The traditional watershed algorithm is usually marker less segmentation, and the input object is a gradient image, which is based on the luminance change, and it only reflects the edge information of the image, which will result in unreasonable segmentation because of its noise-sensitive feature, leading to the following disadvantages of the watershed algorithm: ① the noise in the original image causes the segmentation contour shift; ② the image with low contrast, the contour of the target region is easily lost when segmenting; ③ there are many meaningless local minima in the image. Therefore, the most common practice is to perform a distance transformation on the binary image.
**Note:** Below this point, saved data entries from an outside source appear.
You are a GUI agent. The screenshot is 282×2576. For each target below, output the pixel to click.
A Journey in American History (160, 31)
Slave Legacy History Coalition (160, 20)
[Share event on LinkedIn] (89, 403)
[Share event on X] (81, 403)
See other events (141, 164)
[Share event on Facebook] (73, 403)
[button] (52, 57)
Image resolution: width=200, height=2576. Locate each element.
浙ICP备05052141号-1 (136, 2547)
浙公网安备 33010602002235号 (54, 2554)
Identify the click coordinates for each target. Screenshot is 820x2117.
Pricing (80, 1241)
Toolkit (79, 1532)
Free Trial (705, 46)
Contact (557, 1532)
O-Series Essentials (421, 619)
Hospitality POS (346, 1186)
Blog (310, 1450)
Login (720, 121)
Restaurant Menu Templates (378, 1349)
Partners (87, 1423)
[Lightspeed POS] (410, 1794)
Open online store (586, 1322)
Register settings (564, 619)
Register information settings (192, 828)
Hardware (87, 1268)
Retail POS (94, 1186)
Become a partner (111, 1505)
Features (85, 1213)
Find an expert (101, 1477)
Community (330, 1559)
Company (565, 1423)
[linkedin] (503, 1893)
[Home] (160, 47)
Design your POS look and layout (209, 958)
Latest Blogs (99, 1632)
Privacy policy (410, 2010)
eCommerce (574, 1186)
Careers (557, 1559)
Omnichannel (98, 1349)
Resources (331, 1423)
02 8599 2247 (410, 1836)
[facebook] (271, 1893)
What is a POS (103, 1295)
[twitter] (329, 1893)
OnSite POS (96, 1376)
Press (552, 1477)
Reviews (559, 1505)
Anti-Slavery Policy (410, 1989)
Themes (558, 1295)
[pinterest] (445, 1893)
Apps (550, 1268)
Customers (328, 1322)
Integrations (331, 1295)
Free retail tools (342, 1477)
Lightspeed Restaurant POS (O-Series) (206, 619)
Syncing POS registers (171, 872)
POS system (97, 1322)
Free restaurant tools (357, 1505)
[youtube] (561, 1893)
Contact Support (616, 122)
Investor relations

The distance from each pixel in a binary image to its nearest zero-valued pixel is called the distance transform⁵¹. Suppose a binary image I with a target set O and a background set B and a distance image D. The distance transformation is defined as in Eq. (2).

$$D\left(p\right)=\mathrm{min}\left(disf\left(p,q\right)\right) p\in O,q\in B.$$

(2)

The Euclidean distance is generally chosen as the \(disf()\). The calculation method is as follows:

$$disf\left(p\left({x}_{1},{y}_{1}\right), q\left({x}_{2},{y}_{2}\right)\right)=\sqrt{{({x}_{1}-{x}_{2})}^{2}+{({y}_{1}-{y}_{2})}^{2}.}$$

(3)

Defects of watershed segmentation algorithm based on distance transformation

Figure 8 gives the distance transformed image of the binary image of the blasted rock piles. From Fig. 8b, the distance image of the binary image is similar to image skeletonization and still retains the general shape.

Figure 8

Distance transformation.

Figure 9 shows the distance transformation detail image and seed point image of a rock block, where (a) is a rock block in the image; (b) is the distance transformation image; (c) is the local extreme value point (seed point). From Fig. 9c, it can be seen that there are multiple extreme value points, i.e., redundant seed points, in the center of the block (in the red box), which will cause more serious over-segmentation, and there are also more extreme value points in the sticky part of the two blocks (in the yellow box), which seriously affects the segmentation effect of the adhesion block.

Figure 9

Detailed image of distance transformation and seed point image of rock block.

For this problem, the commonly used methods are mainly to merge adjacent maximal points and merge expanded maximal points. But as shown in Fig. 9c, the distance between the maximal points inside the rock block and the maximal points in the adhering part of the rock block is large. The above method is difficult to achieve accurate merging. Moreover, for the complex image, the distribution of the maximal points is irregular, and the above maximum point elimination method is less effective.

Solidity of rock block contour

In the segmentation process of some special adherent objects, such as adherent cells, spherical particles, etc., some prior knowledge, such as the color of cell nuclei, shape of spherical particles and others, can be used in turn to correct the seed points. However, for the segmentation of blasted rock block, there is no a priori knowledge available other than the shape, and the shape of blasted rock block is irregular polygons. To investigate the rule of blasted rock block shape, this study performs manual segmentation of blasted rock images, as shown in Fig. 10.

Figure 10

Manual segmentation image.

Statistical information of rock blocks, including area, contour convex hull, solidity of rock block, through image contour detection technology, and it should be noted that the solidity is the ratio of area to the contour convex hull. Due to the limitation of space and considering the large segmentation error of small rocks, only part of the information of larger blocks is shown in Tables 1 and 2. The histograms of solidity distribution of limestone and granite blocks are shown in Figs. 11 and 12, respectively.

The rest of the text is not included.